Extract precisely the lines that run from the line containing "This screenshot has width=719, height=531." to the end of the records below, with both ends included and pictures omitted.

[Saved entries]
* * *

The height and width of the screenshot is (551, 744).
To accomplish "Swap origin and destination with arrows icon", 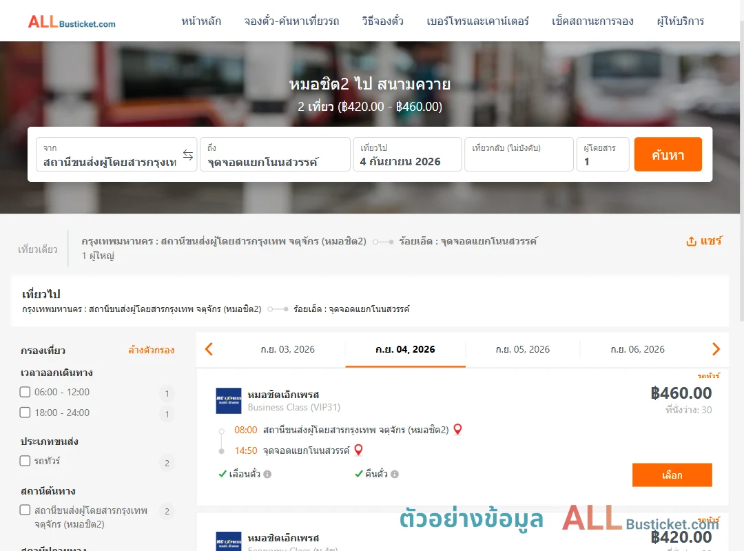I will (188, 155).
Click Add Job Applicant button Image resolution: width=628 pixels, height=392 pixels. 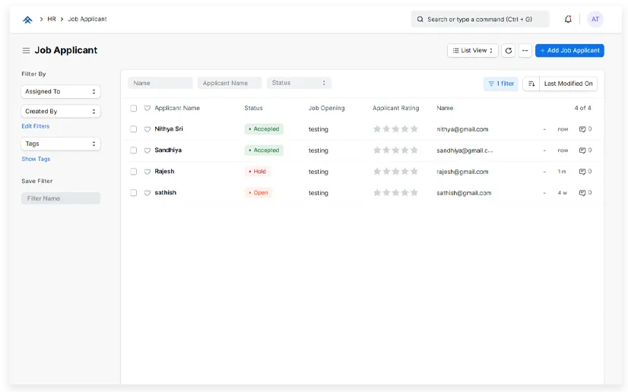(569, 51)
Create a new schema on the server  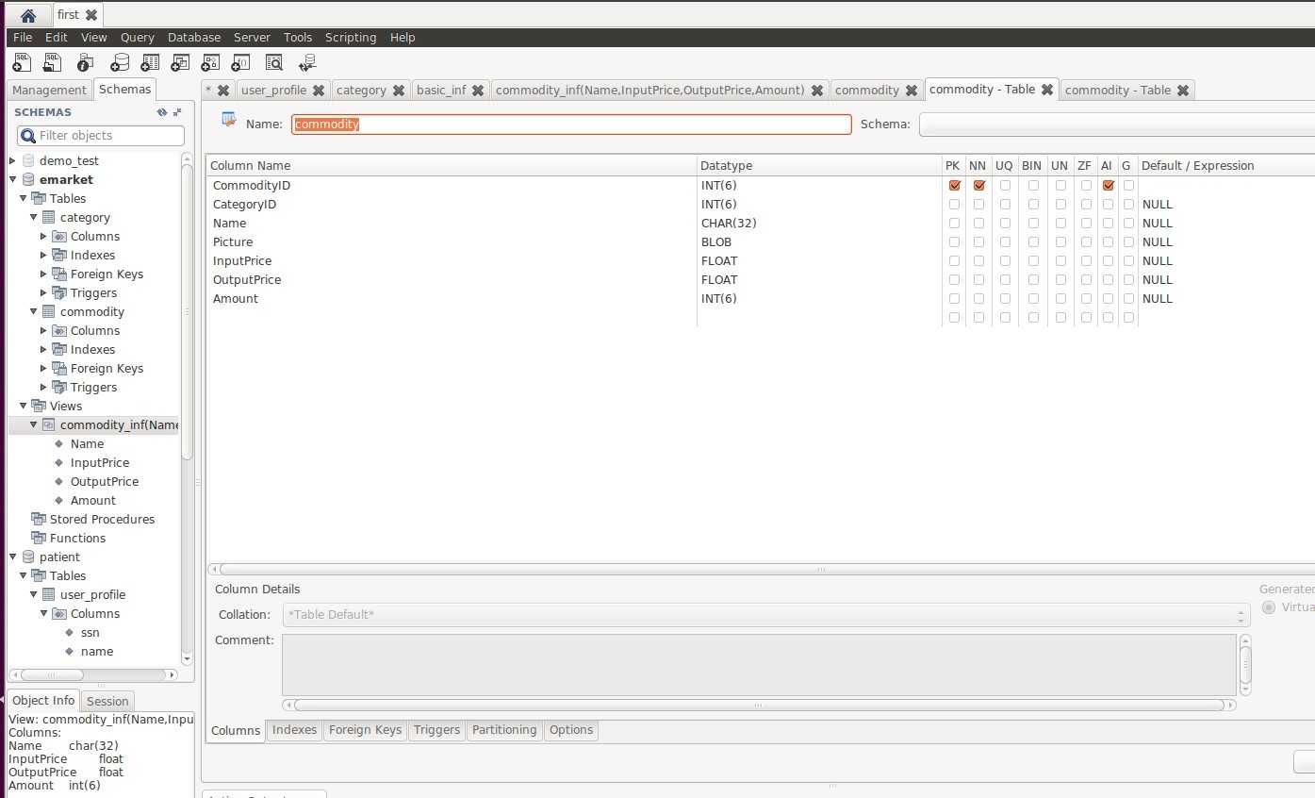[x=120, y=62]
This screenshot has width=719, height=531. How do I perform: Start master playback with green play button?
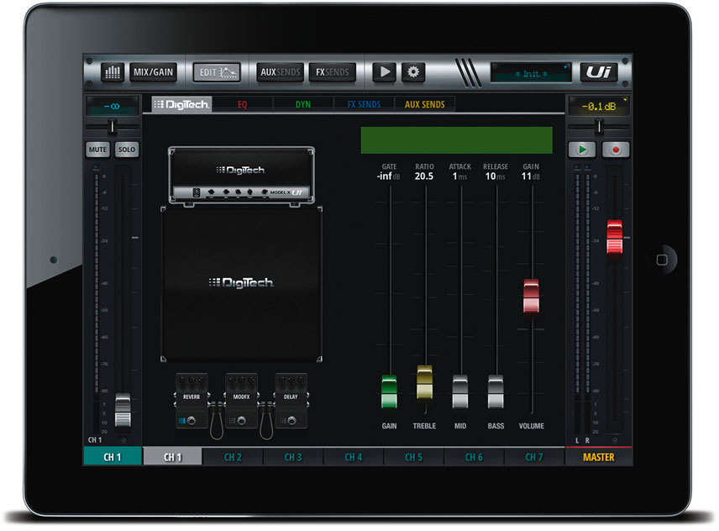pyautogui.click(x=582, y=150)
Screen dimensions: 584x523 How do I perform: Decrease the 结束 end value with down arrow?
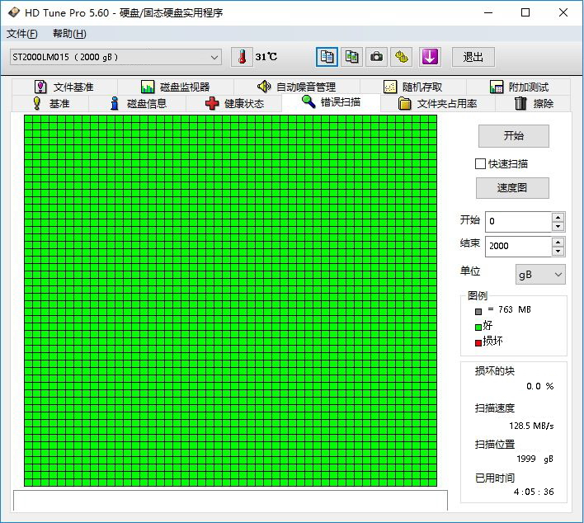click(x=558, y=251)
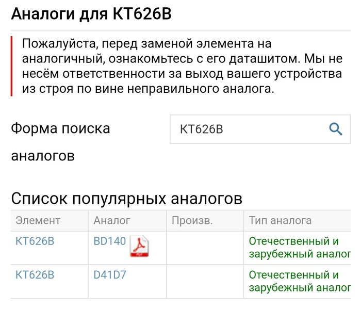Viewport: 361px width, 310px height.
Task: Open КТ626В link in D41D7 row
Action: (x=35, y=275)
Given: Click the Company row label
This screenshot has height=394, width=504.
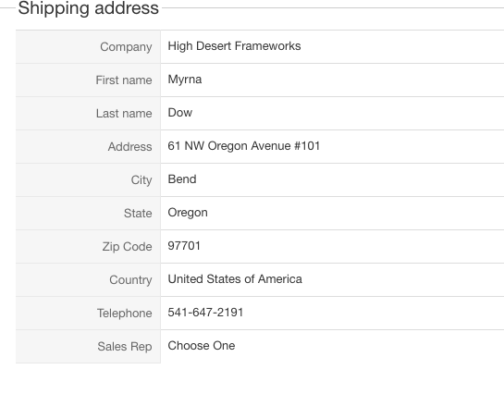Looking at the screenshot, I should coord(126,47).
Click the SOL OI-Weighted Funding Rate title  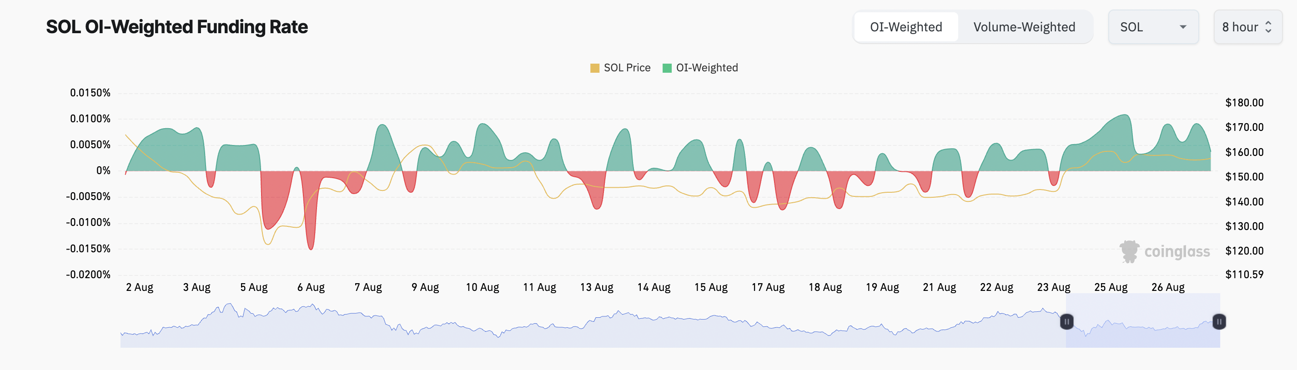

* * *

• Solution for this problem
This screenshot has width=719, height=531. How do I perform: Start master playback with green play button?
pyautogui.click(x=582, y=150)
Screen dimensions: 584x523 How do I perform: Decrease the 结束 end value with down arrow?
click(x=558, y=251)
Viewport: 361px width, 310px height.
Task: Open КТ626В link in D41D7 row
Action: (x=35, y=275)
Given: Click the Company row label
This screenshot has height=394, width=504.
Looking at the screenshot, I should coord(126,47).
Click the SOL OI-Weighted Funding Rate title  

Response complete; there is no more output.